Hoogtepunt van de dag is met z’n tweeen in een kayak, twee grotten in, waarvan de laatste uitmondt in een grote, geheel afgesloten baai. Fantastisch! Als je hard roept klinkt je echo door het karst. De Oostenrijkers volgen ons gedwee, maar dat is logisch, ‘anschluss’ is ze per slot van rekening nooit vreemd geweest. Ze kayakken alsof ze in een enorme pan soep zitten te roeren. Daar wordt je dus zeiknat van. Niet mijn probleem. Carina heeft op roeien gezeten, ik ben ook niet achterlijk en we vormen al snel een vlekkeloos team. Ergens achter ons dobberen de Oostenrijkers.
We verkennen de baai tot we hoog op de rotsen een gekrijs van jewelste horen: apen. Die wonen hier klaarblijkelijk ook. Ze voeden zich met vruchten en drinken regenwater dat achterblijft in holle rotsen, vermoeden we. Navraag leert dat dat klopt, alleen worden ze door de vissers van de floating villages bijgevoederd. Die hebben het maar goed daar, als je het mij vraagt. Onderling ruzie maken lijkt me nergens voor nodig.
We bezoeken een drijvende parelkwekerij. Oesters van verschillende soorten en grootten worden voorzichtig gevuld met minieme ‘vuiltjes’, waarna de beestjes die inkapselen om zo een parel te vormen. Tenminste, in 30 % van de gevallen, de rest sterft. Weer een klein gedeelte van de gelukte exemplaren zijn volmaakt rond, en kunnen op de markt worden gebracht. Een absolute toestand voor wat glimmende balletjes, vooral als je parels niet mooi vind, zoals wij.
De avond brengt ons weer op de grote boot en in onze bescheiden koningshut.
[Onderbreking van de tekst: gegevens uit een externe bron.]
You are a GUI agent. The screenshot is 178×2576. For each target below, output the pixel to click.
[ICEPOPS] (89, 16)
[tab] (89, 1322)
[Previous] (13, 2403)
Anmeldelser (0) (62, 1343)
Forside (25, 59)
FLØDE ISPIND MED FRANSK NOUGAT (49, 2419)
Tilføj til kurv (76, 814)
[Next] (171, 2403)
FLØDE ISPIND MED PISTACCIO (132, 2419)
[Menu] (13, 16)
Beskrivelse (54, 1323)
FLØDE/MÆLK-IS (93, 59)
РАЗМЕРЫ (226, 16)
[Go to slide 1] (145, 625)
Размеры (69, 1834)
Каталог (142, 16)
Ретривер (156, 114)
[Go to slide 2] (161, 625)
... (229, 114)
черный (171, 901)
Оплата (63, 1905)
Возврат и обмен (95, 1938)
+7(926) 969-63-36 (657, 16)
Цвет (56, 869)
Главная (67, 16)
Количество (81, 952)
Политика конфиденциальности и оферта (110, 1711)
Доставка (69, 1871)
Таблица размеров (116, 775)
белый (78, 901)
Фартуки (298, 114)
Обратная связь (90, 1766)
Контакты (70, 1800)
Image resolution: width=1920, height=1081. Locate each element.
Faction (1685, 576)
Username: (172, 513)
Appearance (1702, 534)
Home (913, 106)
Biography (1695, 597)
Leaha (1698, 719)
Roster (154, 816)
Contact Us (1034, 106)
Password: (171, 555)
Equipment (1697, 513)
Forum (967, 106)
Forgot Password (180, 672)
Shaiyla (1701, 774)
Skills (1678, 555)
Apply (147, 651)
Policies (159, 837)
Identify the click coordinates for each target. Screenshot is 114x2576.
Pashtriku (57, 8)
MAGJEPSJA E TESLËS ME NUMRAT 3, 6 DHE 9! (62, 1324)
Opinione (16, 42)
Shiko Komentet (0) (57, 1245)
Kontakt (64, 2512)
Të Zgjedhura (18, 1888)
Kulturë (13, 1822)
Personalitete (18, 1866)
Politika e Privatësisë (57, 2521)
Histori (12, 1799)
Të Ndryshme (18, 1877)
De laatste dag komen er nieuwe mensen aan op de jonk, waaronder een gezin met drie jonge kinderen. De hel breekt los. De ouders in kwestie, eentje Brits en eentje Frans, zijn tussen al het baren door vergeten de kids een opvoeding te geven. Dat resulteert in totale anarchie aan de kant van de kinderen. Ze rennen schreeuwend en gillend over het dek, werpen zich als bavianen op alles dat ze zien en als pa er iets van zegt (wat heel weinig gebeurt) trekken ze zich er ab-so-luut niets van aan. “Wil je even rustig doen?” krijgt zelfs als antwoord: “Niet echt.” Als de oudste zich met z’n handjes aan de stuurinrichting van de boot waagt voel ik me genoodzaakt hem fysiek te bedreigen, iets dat papa en mama veel eerder hadden moeten doen. Hun pogingen zijn ‘too littlle, too late.’ Pestleiertjes.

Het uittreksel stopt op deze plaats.